**** RECORDS

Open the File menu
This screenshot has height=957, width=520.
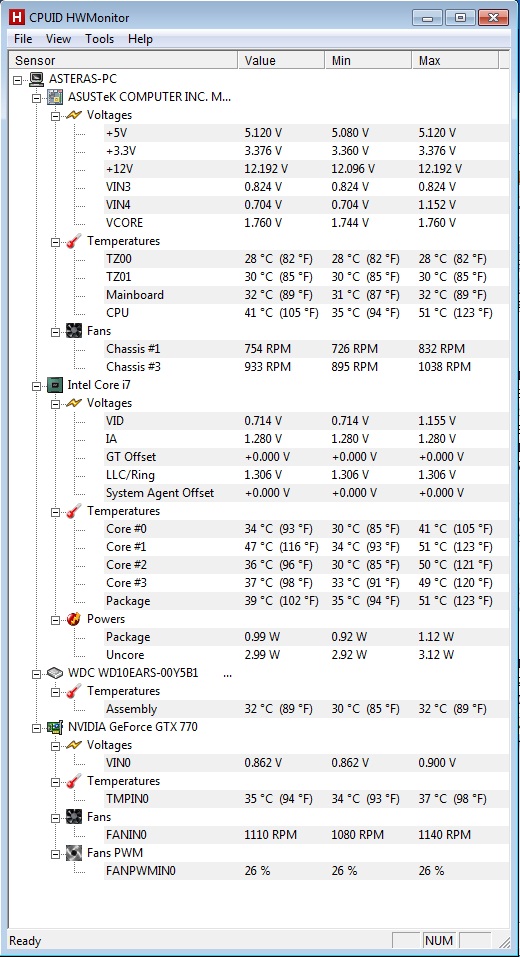pos(23,39)
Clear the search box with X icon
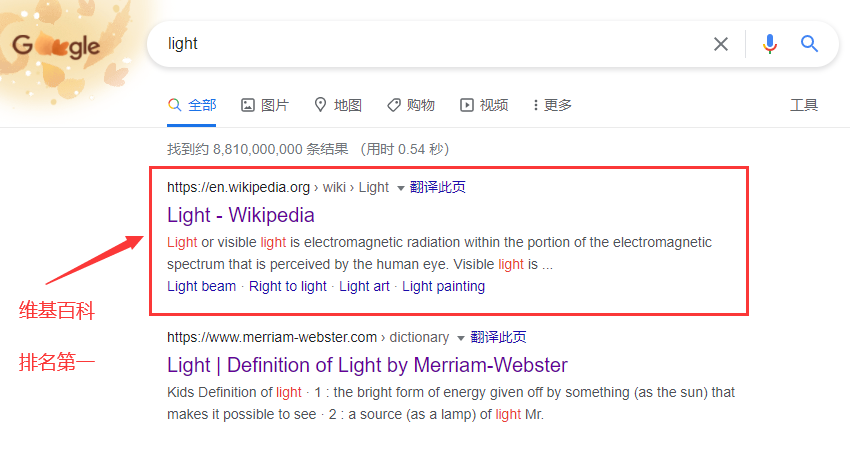Viewport: 850px width, 458px height. tap(721, 44)
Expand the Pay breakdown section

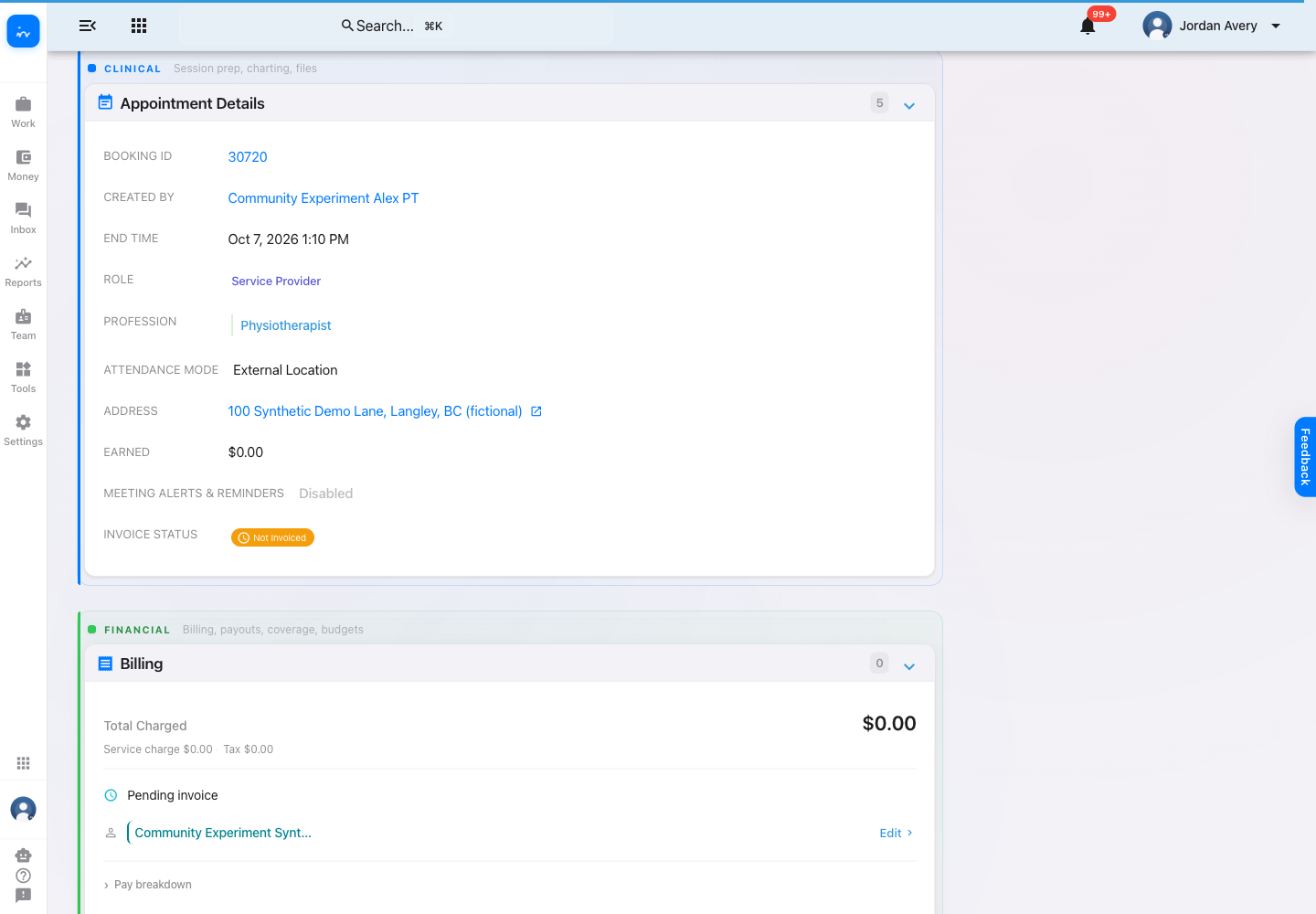click(148, 885)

********

> **YOUR GOAL**
The whole listing should be transcribed exactly, though its pictures must be left out.

> **WRITTEN SOLUTION**
Open the File menu
This screenshot has height=957, width=520.
pos(23,39)
Clear the search box with X icon
Viewport: 850px width, 458px height. tap(721, 44)
Expand the Pay breakdown section

click(148, 885)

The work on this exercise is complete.